DESCRIPTION OF THE TASK ::
Please, without any pictures, set down exactly the part of the listing below that opens with the line containing "The image size" and closes with the line containing "Click the pick-member cursor icon".

MATERIAL FOR THE TASK ::
========

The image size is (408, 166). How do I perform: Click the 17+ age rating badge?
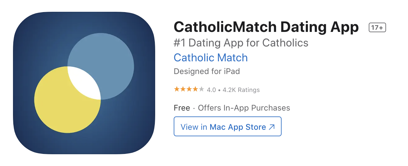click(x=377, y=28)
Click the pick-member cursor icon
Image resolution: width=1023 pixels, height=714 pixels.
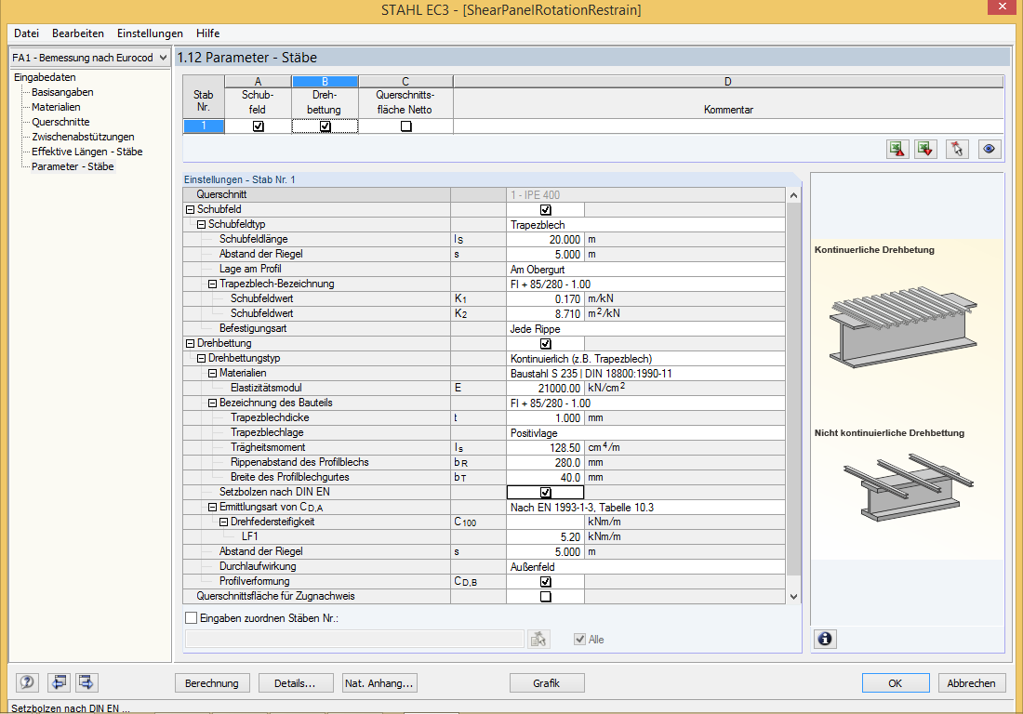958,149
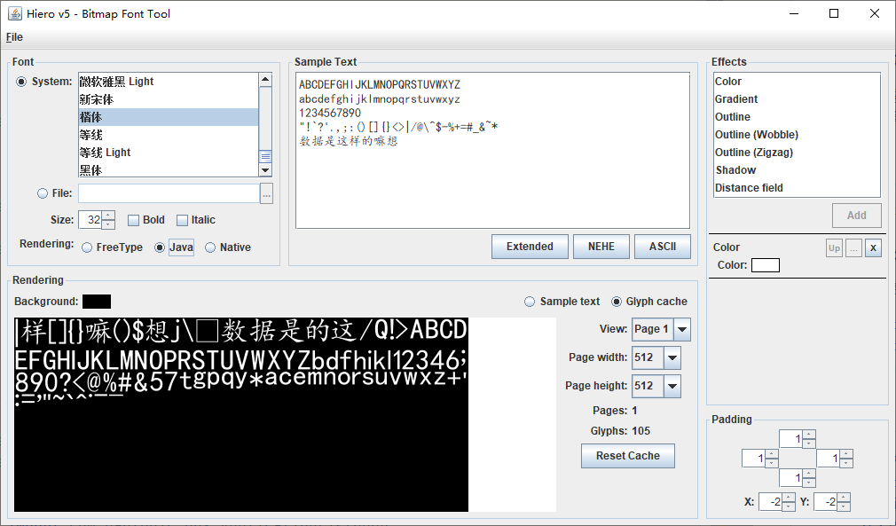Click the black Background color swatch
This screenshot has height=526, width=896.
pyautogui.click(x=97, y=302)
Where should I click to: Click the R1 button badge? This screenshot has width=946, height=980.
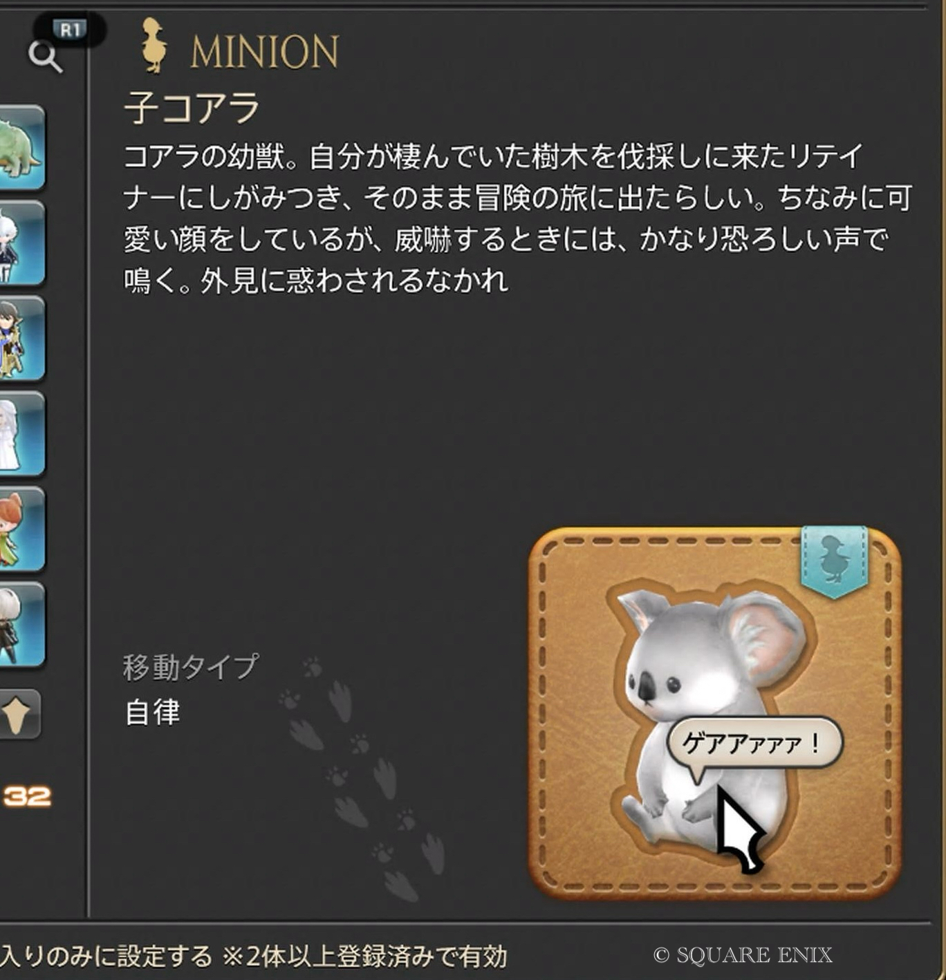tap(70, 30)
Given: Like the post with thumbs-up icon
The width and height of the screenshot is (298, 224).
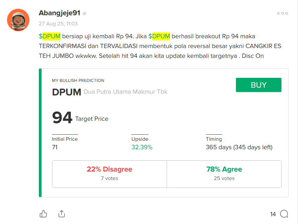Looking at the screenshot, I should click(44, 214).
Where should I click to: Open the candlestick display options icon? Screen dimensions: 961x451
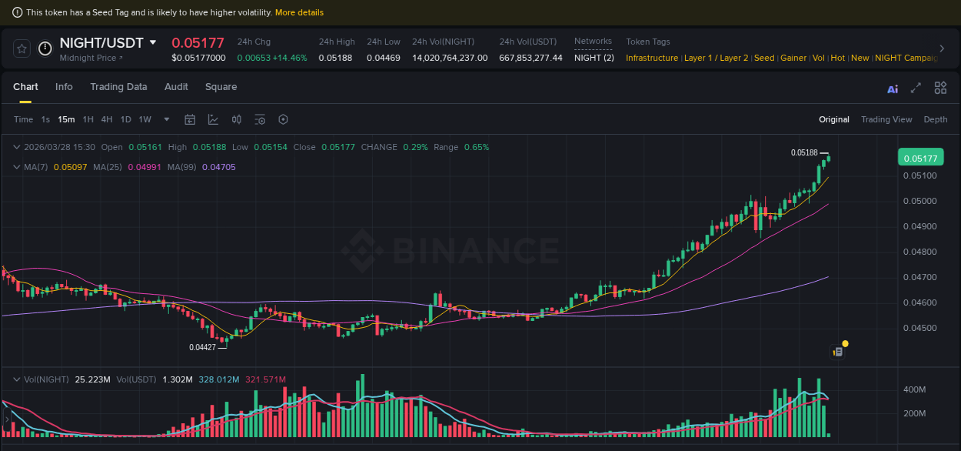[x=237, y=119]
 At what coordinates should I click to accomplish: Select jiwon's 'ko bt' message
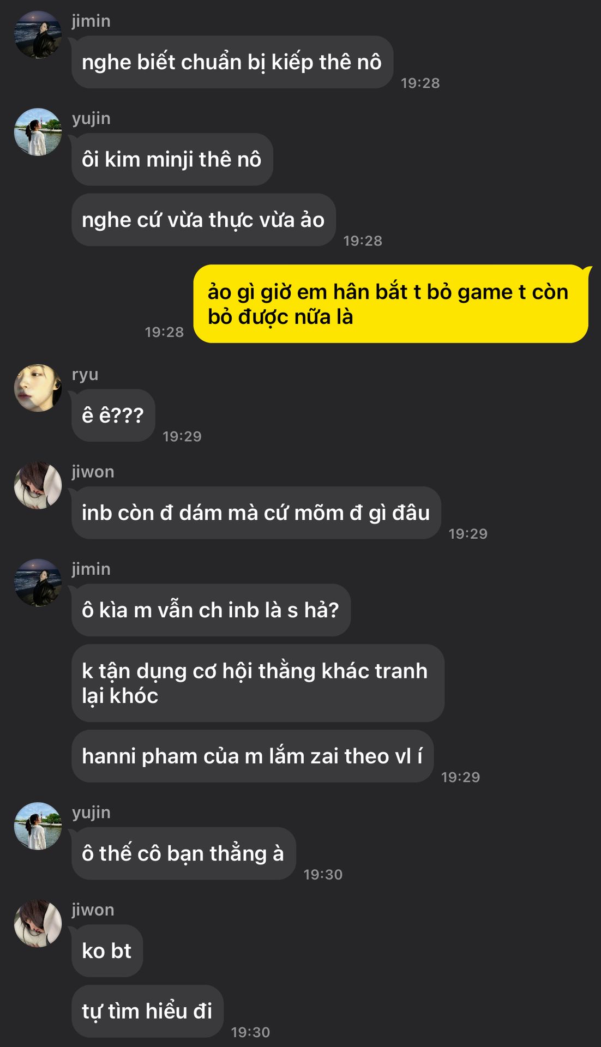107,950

========

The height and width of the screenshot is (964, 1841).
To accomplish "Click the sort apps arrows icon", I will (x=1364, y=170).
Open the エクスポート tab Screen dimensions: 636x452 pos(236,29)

========

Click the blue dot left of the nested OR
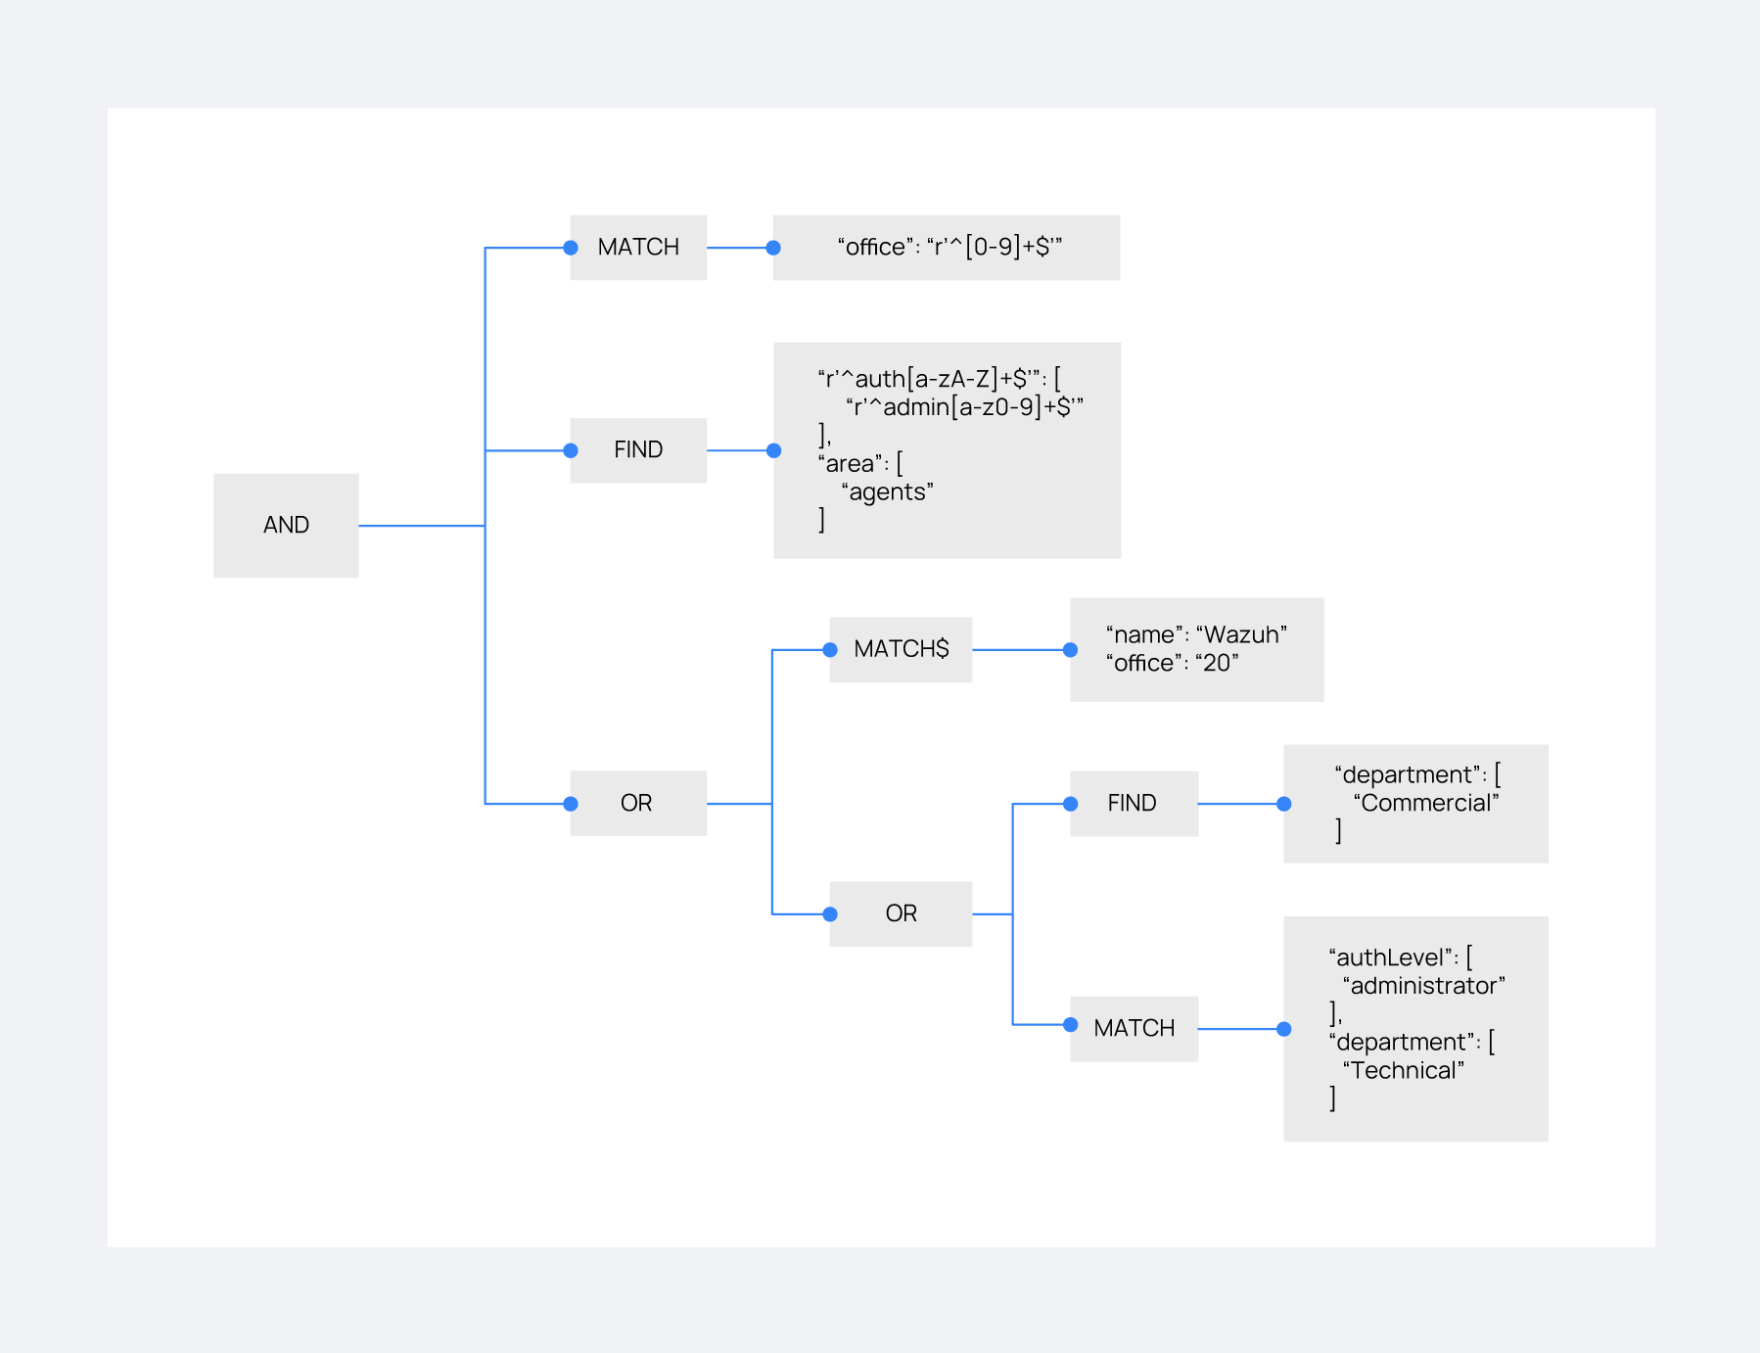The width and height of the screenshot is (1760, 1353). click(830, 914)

========

EXERCISE ANSWER ::
The image size is (408, 166). How do I perform: Click the 17+ age rating badge?
click(x=377, y=28)
Click the pick-member cursor icon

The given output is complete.